Image Credit: Marc Brenner
8. In the summer of 2019, Wendell Pierce made his UK stage debut as Willy Loman, alongside Olivier Award-winning Sharon D. Clarke in Death of a Salesman, directed by Marianne Elliott and Miranda Cromwell. The unique adaption of Arthur Miller’s classic play was based on an African-American family, living in a predominantly white neighbourhood. The play was embedded in the US history of the Great Migration, when from the 1910s continuing up to the 1970s, many black people moved in their hundreds of thousands to northern states, including Boston and New York in search for opportunity.
This critically acclaimed, sell-out production transferred to the Piccadilly Theatre in October 2019 and it went on to win two Olivier Awards in 2020, including Best Director for Marianne Elliott and Miranda Cromwell and Best Actress for Sharon D. Clarke.
Image Credit: Brinkhoff/Mogenburg
9. In 2019, Jackie Sibblies Drury’s play Fairview made its UK premiere at the Young Vic following a ground-breaking sell-out run in New York, where it was awarded the 2019 Pulitzer Prize for Drama.
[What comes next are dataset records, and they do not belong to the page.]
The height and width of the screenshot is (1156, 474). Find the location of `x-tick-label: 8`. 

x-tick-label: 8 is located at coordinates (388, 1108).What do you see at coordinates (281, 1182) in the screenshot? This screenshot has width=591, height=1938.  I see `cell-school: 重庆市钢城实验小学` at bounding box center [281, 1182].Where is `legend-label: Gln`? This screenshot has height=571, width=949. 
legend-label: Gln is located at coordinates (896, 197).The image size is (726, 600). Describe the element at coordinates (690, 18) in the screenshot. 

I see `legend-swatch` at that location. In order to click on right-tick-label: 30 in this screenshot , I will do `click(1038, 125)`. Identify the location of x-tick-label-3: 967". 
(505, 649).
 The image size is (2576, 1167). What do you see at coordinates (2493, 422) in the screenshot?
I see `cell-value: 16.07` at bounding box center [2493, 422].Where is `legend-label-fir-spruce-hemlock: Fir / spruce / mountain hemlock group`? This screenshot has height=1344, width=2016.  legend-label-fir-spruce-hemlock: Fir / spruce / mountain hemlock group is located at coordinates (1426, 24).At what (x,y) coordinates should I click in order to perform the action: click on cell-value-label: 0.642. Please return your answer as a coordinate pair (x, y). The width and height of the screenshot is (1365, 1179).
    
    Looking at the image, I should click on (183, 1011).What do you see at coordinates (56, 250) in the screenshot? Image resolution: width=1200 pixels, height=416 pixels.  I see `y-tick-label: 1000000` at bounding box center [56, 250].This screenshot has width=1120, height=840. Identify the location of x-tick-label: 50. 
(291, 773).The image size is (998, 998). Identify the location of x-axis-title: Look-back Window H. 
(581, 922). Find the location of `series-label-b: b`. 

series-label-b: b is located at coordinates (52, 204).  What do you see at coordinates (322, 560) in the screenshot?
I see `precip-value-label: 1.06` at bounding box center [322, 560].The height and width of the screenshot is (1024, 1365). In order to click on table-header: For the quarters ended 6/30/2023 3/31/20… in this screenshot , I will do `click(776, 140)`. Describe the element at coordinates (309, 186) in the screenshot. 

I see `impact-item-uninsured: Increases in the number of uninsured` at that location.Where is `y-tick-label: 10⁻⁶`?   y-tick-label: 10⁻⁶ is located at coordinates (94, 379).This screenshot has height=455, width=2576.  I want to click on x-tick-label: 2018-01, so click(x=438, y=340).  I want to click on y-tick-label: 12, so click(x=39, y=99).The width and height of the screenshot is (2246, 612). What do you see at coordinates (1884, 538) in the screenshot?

The Pulitzer board called the play 'a hard-hitting drama that examines race in a highly conceptual, layered structure, ultimately bringing audiences into the actors' community to face deep-seated prejudices'.
This acclaimed production was directed by Genesis Fellow and Associate Director, Nadia Latif. The Genesis Fellowship is a one-year grant supported by the Genesis Foundation, enabling the recipient to develop their craft as a theatre director whilst working closely with the Young Vic’s Artistic Director.
The Evening Standard said ‘This play will be discussed for years to come’.
Image Credit: Marc Brenner
10. What does the future hold for us beyond 2020? The challenges of this year have changed the way we are able to share our work. However, we are dedicated to our mission of serving our community and we will continue to bring joy, memories and experiences over the coming years to our audiences, as well as playing our part in ensuring our industry - and the people in it - can continue to create and thrive.
As part of our 50th birthday year, we commissioned three extraordinary projects which celebrate the past, recognise the present and look to the future of our theatre: our 50th Projection Project on the front of the building commemorated the last five decades of people and productions; The Unforgotten is a free interactive installation which features statues commemorating three trailblazers of the Black community and asks questions about who we choose to celebrate; and finally The New Tomorrow, our live recorded broadcast featuring performers and writers exploring at what the next 50 years might hold for us.